I share many of these concerns. Covid and the resulting lockdowns fucked up the world and a lot of people have lingering mental illness. I believe social media is poison. I see signs of pushback, and I take the longview. I may not live to see us fully recover but humans are the same as they've ever been. We're wired to need human contact and to be interested in each other. I believe in cycles. Whatever trend is happening, a countertrend is brewing.


But, nobody is born able to create at a high level. Someone needs to fund failure, because that's where people grow.
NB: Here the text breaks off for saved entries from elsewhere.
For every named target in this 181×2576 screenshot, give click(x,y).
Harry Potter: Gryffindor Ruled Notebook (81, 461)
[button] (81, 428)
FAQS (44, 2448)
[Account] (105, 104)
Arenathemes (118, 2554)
If all of that stuff gets fed to the LLM, how will the future artists we will need in the future eat?

But, for all of the downsides of mixing art and commerce — many of them listed above — someone needs to pay for it. We had a time in Europe where art was not funded. We called it "The Dark Ages." It preceded the Rennesaince: a near Cambrian explosion of new ideas and forms of expression all kicked off by an idea sweeping the land that Humanism mattered, and that someone other than The Church could fund art. Not great for access if you're not a Medecci, but rocks in a pond make ripples. Art became a commerce in itself, but also got folded into all sorts of previously unconnected industries like fashion and architecture, furniture, pottery because someone funded the development of those skills. The objects of daily life, which constitute the vast majority of lived existence could be touched by the thoughtful intention of a person. Separating out functional design — free to be taken over by the soulless — and some other Art with a capitol "A" may feel like it's preserving the art that matters, but it's washing away most of the impact art has on our lives.


Patronage is always an issue. Starving artists existed before AI. There is a school of thought that serious artists don't really have a choice in it--they are going to create art regardless. I do worry about how people are educated and develop taste, but that's not a new worry either.
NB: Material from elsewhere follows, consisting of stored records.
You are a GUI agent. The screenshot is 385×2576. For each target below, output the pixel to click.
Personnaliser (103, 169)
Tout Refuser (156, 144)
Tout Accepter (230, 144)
I agree with you on one thing — this isn't new. But it's not a direction I'm comfortable with, and it is a huge acceleration.

You make a lot of good points. One of the problems with arguing against the pessimism is that I can't describe what it is that will keep everything from being terrible. From my perspective, it feels like every era I've lived through has been the best and the worst of times simultaneously. I love the arts, and all I can say is every year someone makes something fresh that blows me away. It can be a movie, a record, a book, a TV show, a game. It felt like it used to happen more regularly, but I'm probably jaded now. The point is, it hasn't stopped happening. If I find out that something that blows me away was created by AI, I might have rethink my priors, but that hasn't happened yet. I have a hard time conceptually distilling humans out of the equation.

Final word on the "very death of human culture": throughout history all doomsayers have underestimated our ability to adapt.